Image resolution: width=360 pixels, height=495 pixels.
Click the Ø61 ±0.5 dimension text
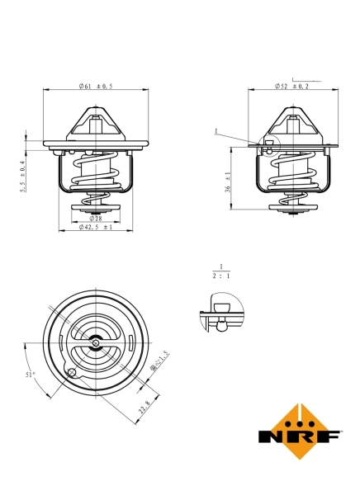[96, 86]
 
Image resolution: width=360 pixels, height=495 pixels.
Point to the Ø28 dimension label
[96, 218]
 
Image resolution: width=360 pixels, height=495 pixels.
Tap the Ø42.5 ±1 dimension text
[96, 227]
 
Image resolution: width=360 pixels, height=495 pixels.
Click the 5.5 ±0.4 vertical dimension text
[24, 177]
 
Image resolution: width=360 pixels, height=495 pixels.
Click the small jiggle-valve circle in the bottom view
[73, 373]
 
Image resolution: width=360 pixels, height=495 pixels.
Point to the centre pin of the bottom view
[96, 343]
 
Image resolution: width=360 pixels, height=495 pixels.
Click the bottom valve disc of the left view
[96, 207]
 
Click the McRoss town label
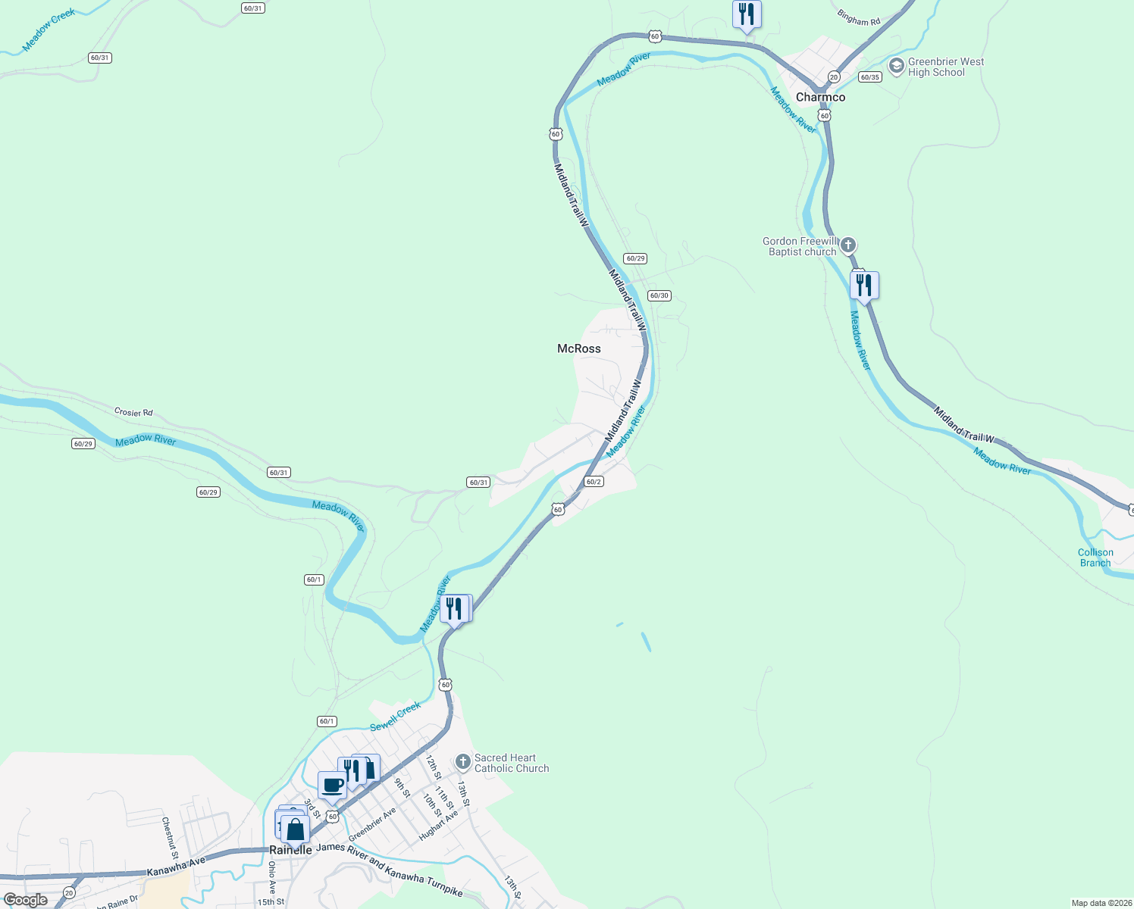pos(578,348)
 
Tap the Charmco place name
pos(820,97)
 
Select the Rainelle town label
pos(290,850)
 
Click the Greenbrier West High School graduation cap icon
pos(897,67)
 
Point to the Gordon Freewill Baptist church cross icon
pos(848,245)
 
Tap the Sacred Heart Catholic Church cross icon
pos(463,761)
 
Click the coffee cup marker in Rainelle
pos(332,785)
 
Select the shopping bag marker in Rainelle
pos(295,829)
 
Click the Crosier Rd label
pos(133,412)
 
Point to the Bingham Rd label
pos(859,17)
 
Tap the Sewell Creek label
pos(395,717)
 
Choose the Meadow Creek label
pos(49,30)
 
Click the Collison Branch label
pos(1095,558)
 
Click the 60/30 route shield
pos(659,295)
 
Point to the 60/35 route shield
pos(869,77)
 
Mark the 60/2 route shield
pos(594,482)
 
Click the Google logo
pos(26,900)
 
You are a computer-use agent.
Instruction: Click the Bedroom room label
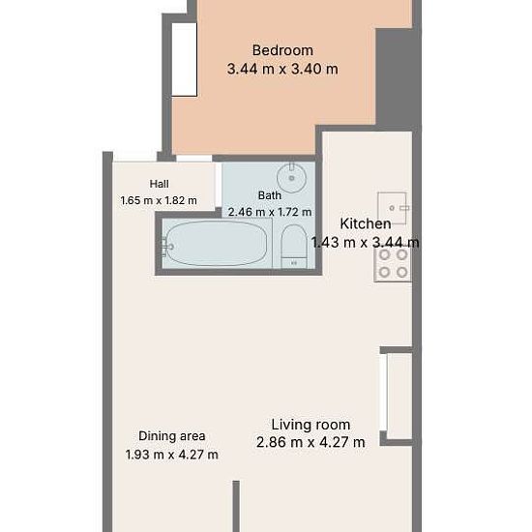282,50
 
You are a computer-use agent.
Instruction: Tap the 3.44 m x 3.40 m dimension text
282,69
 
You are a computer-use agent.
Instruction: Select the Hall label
160,184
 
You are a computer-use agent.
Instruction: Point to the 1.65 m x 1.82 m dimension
159,200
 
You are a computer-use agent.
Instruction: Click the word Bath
270,195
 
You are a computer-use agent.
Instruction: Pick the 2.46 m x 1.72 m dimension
270,212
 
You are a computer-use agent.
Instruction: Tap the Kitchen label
366,224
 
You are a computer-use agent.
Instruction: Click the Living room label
310,425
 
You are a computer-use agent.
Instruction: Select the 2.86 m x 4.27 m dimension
310,442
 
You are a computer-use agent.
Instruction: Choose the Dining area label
172,436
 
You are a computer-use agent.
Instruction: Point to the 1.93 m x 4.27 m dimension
172,455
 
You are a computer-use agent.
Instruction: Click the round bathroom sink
291,177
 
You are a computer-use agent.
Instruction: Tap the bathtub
217,243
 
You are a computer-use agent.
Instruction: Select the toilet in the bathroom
294,247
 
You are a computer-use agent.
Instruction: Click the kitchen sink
392,208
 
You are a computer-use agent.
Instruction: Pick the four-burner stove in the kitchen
393,264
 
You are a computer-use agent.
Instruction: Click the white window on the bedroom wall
184,60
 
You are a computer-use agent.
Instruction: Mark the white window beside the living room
383,393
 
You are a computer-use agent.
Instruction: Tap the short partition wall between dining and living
236,506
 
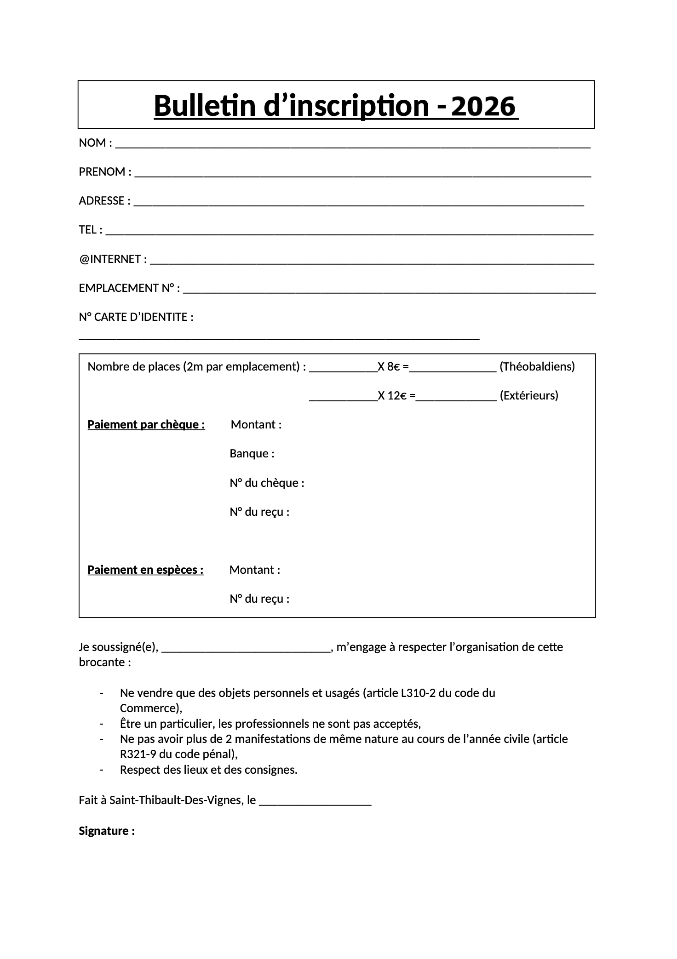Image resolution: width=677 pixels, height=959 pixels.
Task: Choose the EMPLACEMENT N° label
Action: click(129, 288)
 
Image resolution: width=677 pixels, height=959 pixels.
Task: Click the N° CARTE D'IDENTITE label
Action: click(136, 317)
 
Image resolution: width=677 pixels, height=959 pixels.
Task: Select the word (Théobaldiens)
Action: click(537, 366)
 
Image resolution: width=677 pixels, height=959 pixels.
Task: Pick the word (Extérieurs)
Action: click(529, 395)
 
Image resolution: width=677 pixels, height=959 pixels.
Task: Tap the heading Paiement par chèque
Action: click(146, 424)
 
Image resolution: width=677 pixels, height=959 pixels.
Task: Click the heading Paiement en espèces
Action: click(145, 570)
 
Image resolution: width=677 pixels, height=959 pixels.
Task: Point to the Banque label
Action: click(252, 454)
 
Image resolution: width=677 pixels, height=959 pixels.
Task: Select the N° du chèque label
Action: click(267, 483)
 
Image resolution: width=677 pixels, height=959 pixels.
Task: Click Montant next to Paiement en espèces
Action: click(255, 570)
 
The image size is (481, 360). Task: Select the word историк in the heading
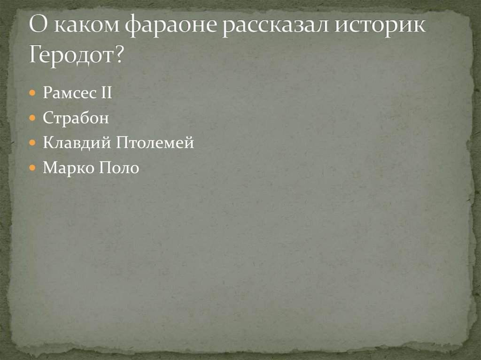pyautogui.click(x=380, y=28)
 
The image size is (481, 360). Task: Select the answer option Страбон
pyautogui.click(x=76, y=117)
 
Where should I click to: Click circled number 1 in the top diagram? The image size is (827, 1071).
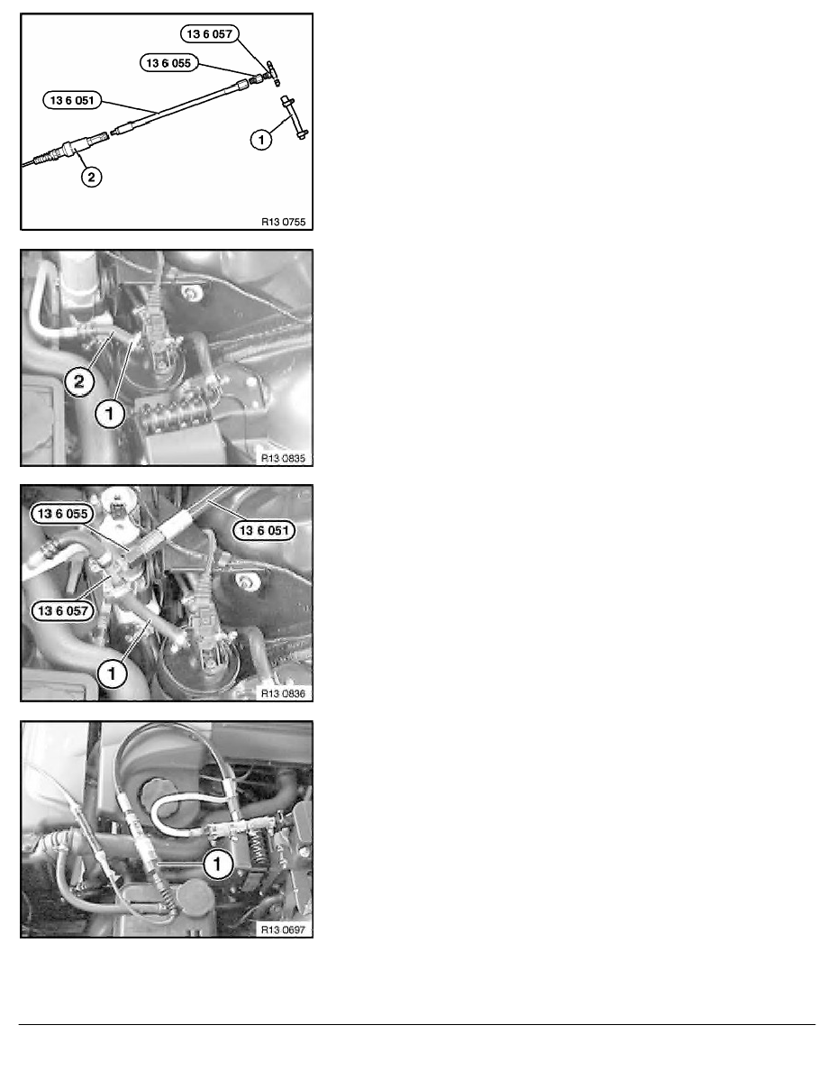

-=-=-

What is needed:
Write out every one of the entries above word for word, leaving out the pictures.

Task result:
Image resolution: width=360 pixels, height=495 pixels.
Click the Ø61 ±0.5 dimension text
[96, 86]
 
Image resolution: width=360 pixels, height=495 pixels.
Point to the Ø28 dimension label
[96, 218]
 
Image resolution: width=360 pixels, height=495 pixels.
Tap the Ø42.5 ±1 dimension text
[96, 227]
 
Image resolution: width=360 pixels, height=495 pixels.
Click the 5.5 ±0.4 vertical dimension text
[24, 177]
 
Image resolution: width=360 pixels, height=495 pixels.
Click the small jiggle-valve circle in the bottom view
[73, 373]
 
Image resolution: width=360 pixels, height=495 pixels.
Point to the centre pin of the bottom view
[96, 343]
 
Image resolution: width=360 pixels, height=495 pixels.
Click the bottom valve disc of the left view
[96, 207]
 
Click the McRoss town label
pos(578,348)
 
Tap the Charmco place name
pos(820,97)
 
Select the Rainelle town label
pos(290,850)
 
Click the Greenbrier West High School graduation cap icon
pos(897,67)
 
Point to the Gordon Freewill Baptist church cross icon
pos(848,245)
 
Tap the Sacred Heart Catholic Church cross icon
pos(463,761)
 
Click the coffee cup marker in Rainelle
pos(332,785)
 
Select the shopping bag marker in Rainelle
pos(295,829)
 
Click the Crosier Rd label
pos(133,412)
 
Point to the Bingham Rd label
pos(859,17)
 
Tap the Sewell Creek label
pos(395,717)
 
Choose the Meadow Creek label
pos(49,30)
 
Click the Collison Branch label
pos(1095,558)
 
Click the 60/30 route shield
pos(659,295)
 
Point to the 60/35 route shield
pos(869,77)
 
Mark the 60/2 route shield
pos(594,482)
 
Click the Google logo
pos(26,900)
 
You are a computer-use agent.
Instruction: Click the Bedroom room label
282,50
 
You are a computer-use agent.
Instruction: Tap the 3.44 m x 3.40 m dimension text
282,69
 
You are a computer-use agent.
Instruction: Select the Hall label
160,184
 
You are a computer-use agent.
Instruction: Point to the 1.65 m x 1.82 m dimension
159,200
 
You are a computer-use agent.
Instruction: Click the word Bath
270,195
 
You are a computer-use agent.
Instruction: Pick the 2.46 m x 1.72 m dimension
270,212
 
You are a computer-use agent.
Instruction: Tap the Kitchen label
366,224
 
You are a computer-use agent.
Instruction: Click the Living room label
310,425
 
You are a computer-use agent.
Instruction: Select the 2.86 m x 4.27 m dimension
310,442
 
You are a computer-use agent.
Instruction: Choose the Dining area label
172,436
 
You are a computer-use agent.
Instruction: Point to the 1.93 m x 4.27 m dimension
172,455
 
You are a computer-use agent.
Instruction: Click the round bathroom sink
291,177
 
You are a computer-use agent.
Instruction: Tap the bathtub
217,243
 
You are a computer-use agent.
Instruction: Select the toilet in the bathroom
294,247
 
You are a computer-use agent.
Instruction: Click the kitchen sink
392,208
 
You are a computer-use agent.
Instruction: Pick the four-burner stove in the kitchen
393,264
 
You are a computer-use agent.
Instruction: Click the white window on the bedroom wall
184,60
 
You are a computer-use agent.
Instruction: Mark the white window beside the living room
383,393
 
You are a computer-use agent.
Instruction: Tap the short partition wall between dining and living
236,506
 
Image resolution: width=677 pixels, height=959 pixels.
Task: Choose the EMPLACEMENT N° label
Action: click(129, 288)
 
Image resolution: width=677 pixels, height=959 pixels.
Task: Click the N° CARTE D'IDENTITE label
Action: click(136, 317)
 
Image resolution: width=677 pixels, height=959 pixels.
Task: Select the word (Théobaldiens)
Action: click(537, 366)
 
Image resolution: width=677 pixels, height=959 pixels.
Task: Pick the word (Extérieurs)
Action: click(529, 395)
 
Image resolution: width=677 pixels, height=959 pixels.
Task: Tap the heading Paiement par chèque
Action: click(146, 424)
 
Image resolution: width=677 pixels, height=959 pixels.
Task: Click the heading Paiement en espèces
Action: click(145, 570)
 
Image resolution: width=677 pixels, height=959 pixels.
Task: Point to the Banque label
Action: click(252, 454)
 
Image resolution: width=677 pixels, height=959 pixels.
Task: Select the N° du chèque label
Action: click(267, 483)
 
Image resolution: width=677 pixels, height=959 pixels.
Task: Click Montant next to Paiement en espèces
Action: click(255, 570)
 
The image size is (481, 360). Task: Select the word историк in the heading
pyautogui.click(x=380, y=28)
 
The image size is (481, 360). Task: Select the answer option Страбон
pyautogui.click(x=76, y=117)
 
Where should I click to: Click circled number 1 in the top diagram? The image size is (827, 1071).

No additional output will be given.